◆ TASK INPUTS:

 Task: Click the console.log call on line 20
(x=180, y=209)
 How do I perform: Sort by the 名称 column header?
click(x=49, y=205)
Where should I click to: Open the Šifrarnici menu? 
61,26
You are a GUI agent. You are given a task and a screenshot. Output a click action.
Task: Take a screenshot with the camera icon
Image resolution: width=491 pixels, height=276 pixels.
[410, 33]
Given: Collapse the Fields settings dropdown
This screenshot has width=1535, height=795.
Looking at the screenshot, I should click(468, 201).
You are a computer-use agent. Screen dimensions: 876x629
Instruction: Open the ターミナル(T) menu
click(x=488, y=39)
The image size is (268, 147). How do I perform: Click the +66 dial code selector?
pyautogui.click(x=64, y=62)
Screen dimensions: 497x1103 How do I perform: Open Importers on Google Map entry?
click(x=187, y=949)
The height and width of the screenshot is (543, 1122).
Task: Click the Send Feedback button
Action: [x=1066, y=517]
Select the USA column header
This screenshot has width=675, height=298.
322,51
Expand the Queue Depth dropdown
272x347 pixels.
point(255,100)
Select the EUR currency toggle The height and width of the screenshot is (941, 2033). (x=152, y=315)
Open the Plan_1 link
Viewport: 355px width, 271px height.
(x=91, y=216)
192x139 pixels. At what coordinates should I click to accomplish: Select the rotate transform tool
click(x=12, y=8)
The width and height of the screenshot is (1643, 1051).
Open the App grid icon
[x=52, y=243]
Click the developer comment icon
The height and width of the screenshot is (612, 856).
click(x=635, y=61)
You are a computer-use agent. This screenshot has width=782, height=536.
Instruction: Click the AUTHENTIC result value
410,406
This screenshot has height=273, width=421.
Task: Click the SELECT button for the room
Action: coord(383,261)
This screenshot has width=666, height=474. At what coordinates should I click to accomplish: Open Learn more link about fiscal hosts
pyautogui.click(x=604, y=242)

◆ THE TASK: Please give the full set of data again exactly.

◆ RESPONSE:
 Task: Click the console.log call on line 20
(x=180, y=209)
 How do I perform: Sort by the 名称 column header?
click(x=49, y=205)
Where should I click to: Open the Šifrarnici menu? 
61,26
You are a GUI agent. You are given a task and a screenshot. Output a click action.
Task: Take a screenshot with the camera icon
Image resolution: width=491 pixels, height=276 pixels.
[410, 33]
Given: Collapse the Fields settings dropdown
This screenshot has width=1535, height=795.
Looking at the screenshot, I should click(468, 201).
You are a computer-use agent. Screen dimensions: 876x629
Instruction: Open the ターミナル(T) menu
click(x=488, y=39)
The image size is (268, 147). How do I perform: Click the +66 dial code selector?
pyautogui.click(x=64, y=62)
Screen dimensions: 497x1103 How do I perform: Open Importers on Google Map entry?
click(x=187, y=949)
The height and width of the screenshot is (543, 1122).
Task: Click the Send Feedback button
Action: [x=1066, y=517]
Select the USA column header
This screenshot has width=675, height=298.
322,51
Expand the Queue Depth dropdown
272x347 pixels.
point(255,100)
Select the EUR currency toggle The height and width of the screenshot is (941, 2033). (x=152, y=315)
Open the Plan_1 link
Viewport: 355px width, 271px height.
(x=91, y=216)
192x139 pixels. At what coordinates should I click to accomplish: Select the rotate transform tool
click(x=12, y=8)
The width and height of the screenshot is (1643, 1051).
Open the App grid icon
[x=52, y=243]
Click the developer comment icon
The height and width of the screenshot is (612, 856).
click(x=635, y=61)
You are a computer-use agent. This screenshot has width=782, height=536.
Instruction: Click the AUTHENTIC result value
410,406
This screenshot has height=273, width=421.
Task: Click the SELECT button for the room
Action: coord(383,261)
This screenshot has width=666, height=474. At what coordinates should I click to accomplish: Open Learn more link about fiscal hosts
pyautogui.click(x=604, y=242)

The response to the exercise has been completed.